» **Study text**:

········

With the Tory party being quite quiet, William then joined the Scottish Unionists. "I've had more parties than Rod Stewart," he said.

After a while with pro-unionist group, an old school friend suggested William try the BNP.

At first, he said, everything was fine with the group. It was full of seemingly respectable people.

William said: "If you look at the BNP as a whole, they've got Labour policies, they've got Tory policies, and they've even, believe it or not, got some Green Party policies.

"They had a bit of everything.

"But it became somewhere that I didn't want to go."

William met the party leader Nick Griffin several times and said he had a "huge ego".

He said: "He didn't say any bad things, just 'they'. 'They' are invading our country, 'they' are taking our jobs. But he would never say who 'they' are.

"He was shrewd. He was all for show - look at me, I'm a decent guy."

William had signed up to stand as a local councillor for the East End of Glasgow in 2000 but, he said, in the run up to the election things began to change.

New people started turning up at meetings and the real face of the BNP emerged.

He said: "Certain people started to arrive on the scene and certain terminology got used that made me feel really uncomfortable.

"Black people were being called certain names. Gay people got called certain things that made me really uncomfortable.

"I thought, 'This isn't for me.'

"But this was leading up to the election. My name was down, the forms are in and the election is a week away but it was getting more and more mental.

"All this hatred was coming out and I thought 'I can't go in to the City Chambers and be representing this stuff, this hardcore of people, this hatred they were starting to spew."

William said the day of the election came and he found he couldn't vote for himself. He voted Elaine McDougall for number one, Frank Docherty second and put himself down third.

········

» **To do**:
1. Repeat verbatim the part of the article that opens with the words containing "William had signed" and closes with "feel really uncomfortable.".
2. In the article, in what year had William signed up to stand as a local councillor for the East End of Glasgow?
The rows that follow come from a separate source.

» **Material shown**:

········

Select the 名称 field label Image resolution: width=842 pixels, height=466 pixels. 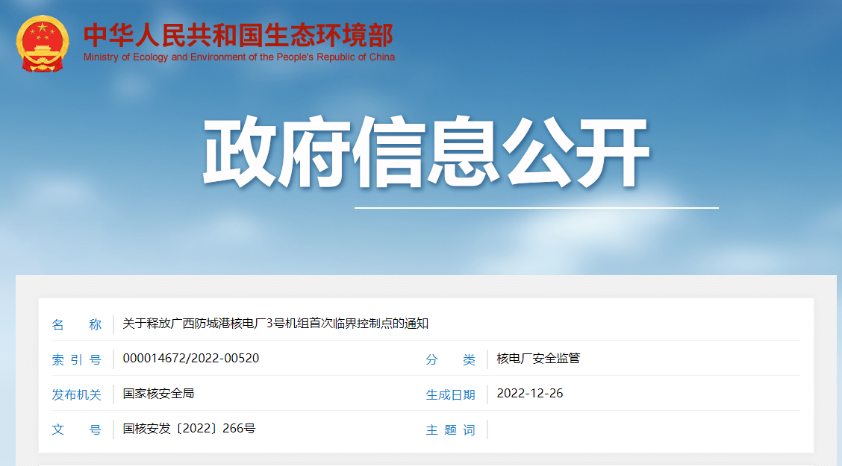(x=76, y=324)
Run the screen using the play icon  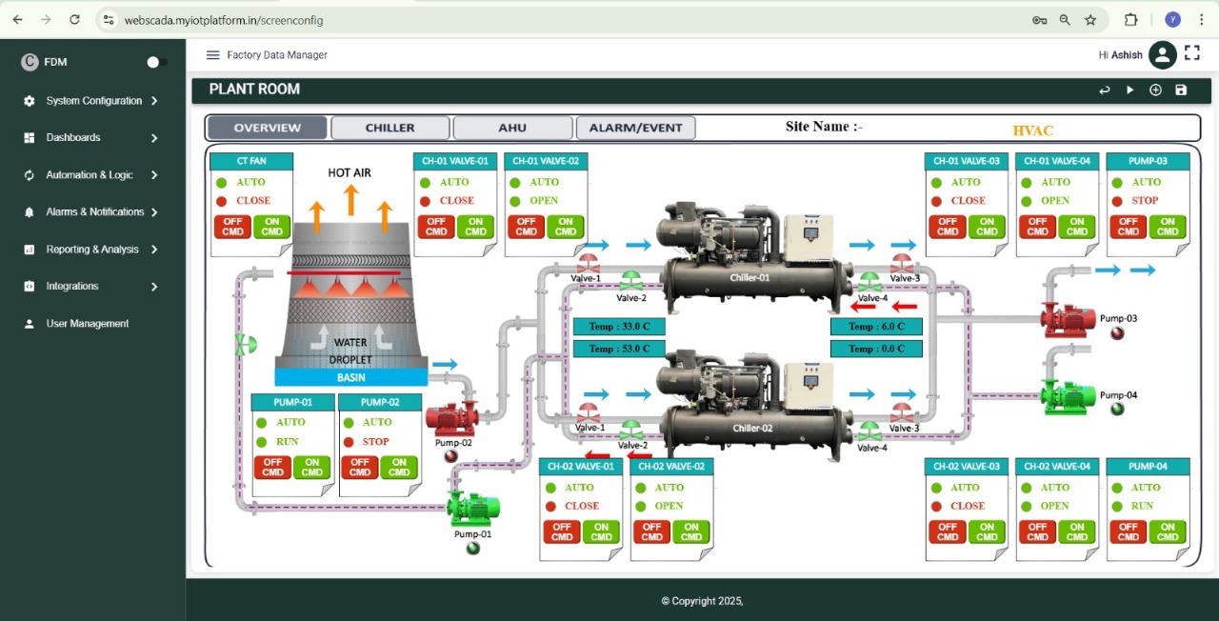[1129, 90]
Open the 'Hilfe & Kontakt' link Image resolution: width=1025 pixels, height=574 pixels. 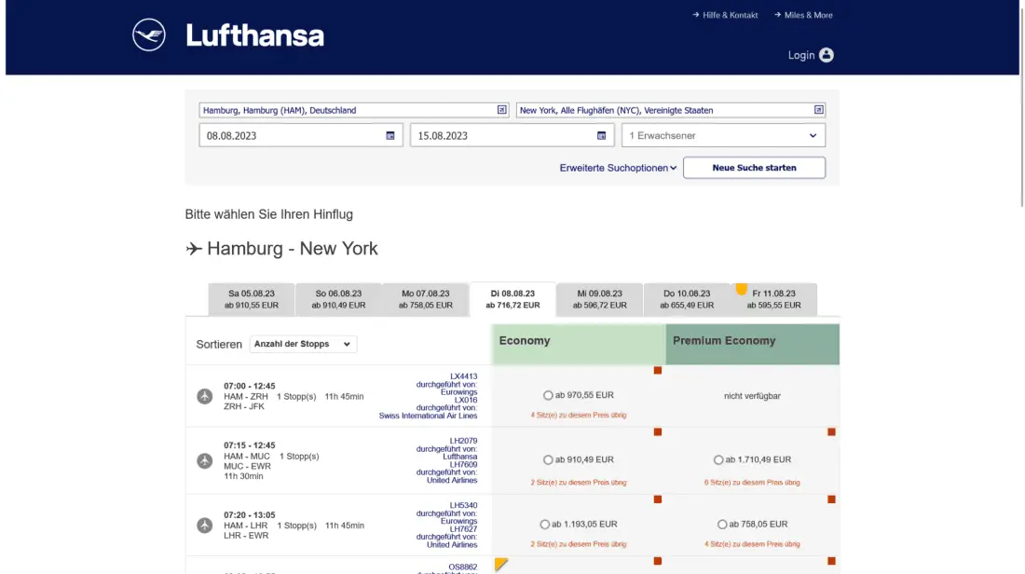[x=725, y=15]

········

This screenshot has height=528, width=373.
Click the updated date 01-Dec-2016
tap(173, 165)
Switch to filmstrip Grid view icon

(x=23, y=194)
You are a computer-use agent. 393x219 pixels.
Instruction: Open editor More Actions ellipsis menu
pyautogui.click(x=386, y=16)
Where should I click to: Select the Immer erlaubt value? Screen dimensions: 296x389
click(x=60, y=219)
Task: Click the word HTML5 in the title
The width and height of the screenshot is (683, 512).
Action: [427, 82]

········

» **Solutions in order**:
1.
William had signed up to stand as a local councillor for the East End of Glasgow in 2000 but, he said, in the run up to the election things began to change.

New people started turning up at meetings and the real face of the BNP emerged.

He said: "Certain people started to arrive on the scene and certain terminology got used that made me feel really uncomfortable.

2. 2000